Kurnell Headland (comprising Botany Bay National Park and the Sydney Water land at Potter Point), Kurnell Peninsula, is of outstanding heritage value to the nation as the site of first recorded contact between Indigenous people and Britain in eastern Australia. The place symbolically represents the birthplace of a nation, and the dispossession of Indigenous people. The first landing at Kurnell Peninsula in April 1770 by Lt James Cook has been commemorated since 1822. The Meeting Place Precinct, including Captain Cook’s Landing Place, features memorials and landscape plantings celebrating the events. Attributes specifically associated with its Indigenous values include the watering point and immediate surrounds, and the physical evidence of Indigenous occupation in the area broadly encompassed by the watering place and the landing stage.
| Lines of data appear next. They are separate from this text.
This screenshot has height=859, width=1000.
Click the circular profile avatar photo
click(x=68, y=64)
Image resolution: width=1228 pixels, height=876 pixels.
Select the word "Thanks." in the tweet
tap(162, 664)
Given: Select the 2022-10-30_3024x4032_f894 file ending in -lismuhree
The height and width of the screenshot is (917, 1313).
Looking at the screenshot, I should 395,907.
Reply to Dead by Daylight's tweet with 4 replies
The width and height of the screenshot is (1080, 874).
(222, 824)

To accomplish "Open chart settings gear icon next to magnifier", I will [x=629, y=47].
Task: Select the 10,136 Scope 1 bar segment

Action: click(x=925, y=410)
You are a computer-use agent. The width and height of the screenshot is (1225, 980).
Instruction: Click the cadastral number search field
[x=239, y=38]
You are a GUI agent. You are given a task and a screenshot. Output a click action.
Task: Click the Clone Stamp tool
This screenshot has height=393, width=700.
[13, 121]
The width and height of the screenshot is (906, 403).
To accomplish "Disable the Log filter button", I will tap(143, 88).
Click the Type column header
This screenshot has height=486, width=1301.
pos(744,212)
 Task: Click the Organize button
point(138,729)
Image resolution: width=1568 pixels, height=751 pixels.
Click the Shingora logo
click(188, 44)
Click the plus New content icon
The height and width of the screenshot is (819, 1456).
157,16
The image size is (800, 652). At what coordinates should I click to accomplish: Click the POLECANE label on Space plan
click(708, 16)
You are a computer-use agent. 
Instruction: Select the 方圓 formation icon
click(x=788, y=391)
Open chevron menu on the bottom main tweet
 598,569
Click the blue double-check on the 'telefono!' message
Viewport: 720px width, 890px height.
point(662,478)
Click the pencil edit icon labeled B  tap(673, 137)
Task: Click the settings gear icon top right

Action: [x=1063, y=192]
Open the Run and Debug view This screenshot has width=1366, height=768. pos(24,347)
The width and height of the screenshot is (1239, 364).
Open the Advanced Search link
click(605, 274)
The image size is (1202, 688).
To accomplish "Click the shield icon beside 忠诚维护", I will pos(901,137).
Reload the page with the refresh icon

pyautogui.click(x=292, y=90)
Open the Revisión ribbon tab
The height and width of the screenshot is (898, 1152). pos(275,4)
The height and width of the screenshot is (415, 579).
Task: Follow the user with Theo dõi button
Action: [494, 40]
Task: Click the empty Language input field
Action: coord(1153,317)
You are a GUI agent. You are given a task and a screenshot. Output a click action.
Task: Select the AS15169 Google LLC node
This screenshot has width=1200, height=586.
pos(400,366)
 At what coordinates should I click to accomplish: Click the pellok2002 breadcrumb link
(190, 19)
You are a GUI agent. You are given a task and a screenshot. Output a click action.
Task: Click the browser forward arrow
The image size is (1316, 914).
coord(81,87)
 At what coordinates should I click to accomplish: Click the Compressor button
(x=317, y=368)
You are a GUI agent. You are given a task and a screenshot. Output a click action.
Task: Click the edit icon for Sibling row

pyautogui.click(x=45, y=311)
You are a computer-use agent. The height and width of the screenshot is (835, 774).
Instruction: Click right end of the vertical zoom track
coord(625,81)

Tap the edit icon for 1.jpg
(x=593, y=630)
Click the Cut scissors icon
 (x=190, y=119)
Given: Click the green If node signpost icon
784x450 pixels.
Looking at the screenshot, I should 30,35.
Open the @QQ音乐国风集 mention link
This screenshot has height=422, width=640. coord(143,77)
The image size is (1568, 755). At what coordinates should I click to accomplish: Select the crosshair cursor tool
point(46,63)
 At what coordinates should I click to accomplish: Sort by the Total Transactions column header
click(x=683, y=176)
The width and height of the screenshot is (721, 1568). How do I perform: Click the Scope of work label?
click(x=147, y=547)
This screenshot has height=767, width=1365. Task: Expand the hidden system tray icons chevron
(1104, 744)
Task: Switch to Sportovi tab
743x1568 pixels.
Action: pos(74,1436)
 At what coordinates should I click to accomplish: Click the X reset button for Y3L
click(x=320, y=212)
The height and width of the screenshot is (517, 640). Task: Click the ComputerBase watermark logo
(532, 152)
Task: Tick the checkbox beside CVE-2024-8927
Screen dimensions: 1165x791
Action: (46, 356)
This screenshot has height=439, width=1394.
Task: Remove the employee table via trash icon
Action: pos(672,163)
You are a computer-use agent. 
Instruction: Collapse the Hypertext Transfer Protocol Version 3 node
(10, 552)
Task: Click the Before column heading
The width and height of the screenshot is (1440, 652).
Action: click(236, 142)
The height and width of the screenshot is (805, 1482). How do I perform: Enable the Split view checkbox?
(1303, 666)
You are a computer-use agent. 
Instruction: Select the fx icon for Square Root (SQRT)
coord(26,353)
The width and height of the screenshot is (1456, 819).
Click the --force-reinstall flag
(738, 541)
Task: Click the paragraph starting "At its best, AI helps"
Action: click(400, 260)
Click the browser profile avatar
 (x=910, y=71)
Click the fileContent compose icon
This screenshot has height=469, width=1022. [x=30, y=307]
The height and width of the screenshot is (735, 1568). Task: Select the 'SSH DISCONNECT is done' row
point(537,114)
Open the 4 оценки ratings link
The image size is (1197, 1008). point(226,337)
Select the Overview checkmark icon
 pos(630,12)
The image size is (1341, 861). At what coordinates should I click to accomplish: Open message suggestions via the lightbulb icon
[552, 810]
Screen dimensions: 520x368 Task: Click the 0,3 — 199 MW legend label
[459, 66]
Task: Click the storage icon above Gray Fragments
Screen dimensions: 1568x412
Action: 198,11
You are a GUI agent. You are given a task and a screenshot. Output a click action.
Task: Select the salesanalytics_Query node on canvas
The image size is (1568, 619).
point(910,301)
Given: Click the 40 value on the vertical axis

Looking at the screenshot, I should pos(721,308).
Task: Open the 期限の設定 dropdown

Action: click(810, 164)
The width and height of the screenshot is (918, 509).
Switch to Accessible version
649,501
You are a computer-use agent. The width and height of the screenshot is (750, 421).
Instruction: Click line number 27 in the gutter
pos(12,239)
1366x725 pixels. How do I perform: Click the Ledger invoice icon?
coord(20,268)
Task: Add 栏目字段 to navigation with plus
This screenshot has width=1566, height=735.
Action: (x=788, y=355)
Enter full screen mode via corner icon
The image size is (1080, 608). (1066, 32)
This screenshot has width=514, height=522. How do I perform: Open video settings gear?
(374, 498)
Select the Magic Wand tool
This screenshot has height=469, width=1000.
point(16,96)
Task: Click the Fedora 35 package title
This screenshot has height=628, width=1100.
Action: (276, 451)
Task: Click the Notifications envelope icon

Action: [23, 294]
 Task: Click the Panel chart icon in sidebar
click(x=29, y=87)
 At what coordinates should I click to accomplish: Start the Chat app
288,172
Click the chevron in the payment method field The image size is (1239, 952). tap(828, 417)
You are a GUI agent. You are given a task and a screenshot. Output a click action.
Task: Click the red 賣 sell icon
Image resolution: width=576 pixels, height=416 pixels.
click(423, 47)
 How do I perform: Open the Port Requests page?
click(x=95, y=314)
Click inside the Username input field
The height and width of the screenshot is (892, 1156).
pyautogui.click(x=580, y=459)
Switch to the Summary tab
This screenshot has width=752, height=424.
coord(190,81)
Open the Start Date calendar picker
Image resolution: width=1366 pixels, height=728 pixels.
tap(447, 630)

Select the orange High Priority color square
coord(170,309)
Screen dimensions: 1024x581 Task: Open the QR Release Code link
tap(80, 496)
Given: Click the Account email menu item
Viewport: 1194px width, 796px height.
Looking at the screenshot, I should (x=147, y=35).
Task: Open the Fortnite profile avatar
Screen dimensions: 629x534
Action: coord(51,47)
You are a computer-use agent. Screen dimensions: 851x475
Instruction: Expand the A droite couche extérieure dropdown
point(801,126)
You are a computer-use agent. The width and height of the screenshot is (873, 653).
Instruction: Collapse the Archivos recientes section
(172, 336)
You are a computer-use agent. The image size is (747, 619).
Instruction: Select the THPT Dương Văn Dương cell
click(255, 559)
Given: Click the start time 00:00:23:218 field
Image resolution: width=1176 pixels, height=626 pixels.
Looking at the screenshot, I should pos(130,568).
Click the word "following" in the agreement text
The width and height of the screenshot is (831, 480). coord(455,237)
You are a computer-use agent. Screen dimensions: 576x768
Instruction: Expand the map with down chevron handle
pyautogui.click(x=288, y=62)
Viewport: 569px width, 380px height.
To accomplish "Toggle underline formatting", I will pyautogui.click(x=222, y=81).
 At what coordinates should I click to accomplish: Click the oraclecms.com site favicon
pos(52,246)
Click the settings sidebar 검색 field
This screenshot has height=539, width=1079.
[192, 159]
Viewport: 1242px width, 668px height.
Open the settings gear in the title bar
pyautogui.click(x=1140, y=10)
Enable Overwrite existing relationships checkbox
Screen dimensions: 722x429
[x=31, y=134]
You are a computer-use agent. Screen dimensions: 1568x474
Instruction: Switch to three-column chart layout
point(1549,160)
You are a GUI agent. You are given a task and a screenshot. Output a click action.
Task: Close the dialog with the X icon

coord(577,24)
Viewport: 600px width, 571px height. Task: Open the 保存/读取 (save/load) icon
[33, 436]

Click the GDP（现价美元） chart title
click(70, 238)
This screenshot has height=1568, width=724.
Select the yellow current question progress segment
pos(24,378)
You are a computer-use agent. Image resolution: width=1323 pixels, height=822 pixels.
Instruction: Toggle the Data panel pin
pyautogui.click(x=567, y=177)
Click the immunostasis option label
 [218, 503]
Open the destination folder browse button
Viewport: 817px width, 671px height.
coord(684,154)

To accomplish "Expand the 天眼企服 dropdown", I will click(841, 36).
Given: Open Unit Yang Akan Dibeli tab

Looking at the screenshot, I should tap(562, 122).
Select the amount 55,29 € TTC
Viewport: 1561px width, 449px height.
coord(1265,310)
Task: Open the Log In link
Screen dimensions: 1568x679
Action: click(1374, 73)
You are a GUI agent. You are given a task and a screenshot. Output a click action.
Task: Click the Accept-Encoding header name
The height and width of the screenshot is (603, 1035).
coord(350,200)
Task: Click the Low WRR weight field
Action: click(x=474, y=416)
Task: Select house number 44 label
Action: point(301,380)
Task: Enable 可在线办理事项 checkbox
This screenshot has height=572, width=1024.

The story of Cook’s first landing on the east coast of Australia is nationally important and an integral part of Australian recorded history and folklore. Cooks’ running-survey of the east coast of Australia in 1770 and his survey of Botany Bay as a safe harbour, was an outstanding technical achievement, enabling the continental characteristics of Terra Australis to be defined for the first time, with the exception of Bass Strait, building on the work of earlier maritime explorers. Cook’s first landfall in Australia at Botany Bay in 1770 informed the subsequent British declaration of terra nullius and began the process which led to British possession of the Australian continent by 1830. The headland area of Kurnell Peninsula, comprising most of Botany Bay National Park, and described by Cook in his Journal as a significant coastal landmark at the entrance to Botany Bay, is significant to the nation as the destination of the First Fleet under Captain Arthur Phillip in 1787.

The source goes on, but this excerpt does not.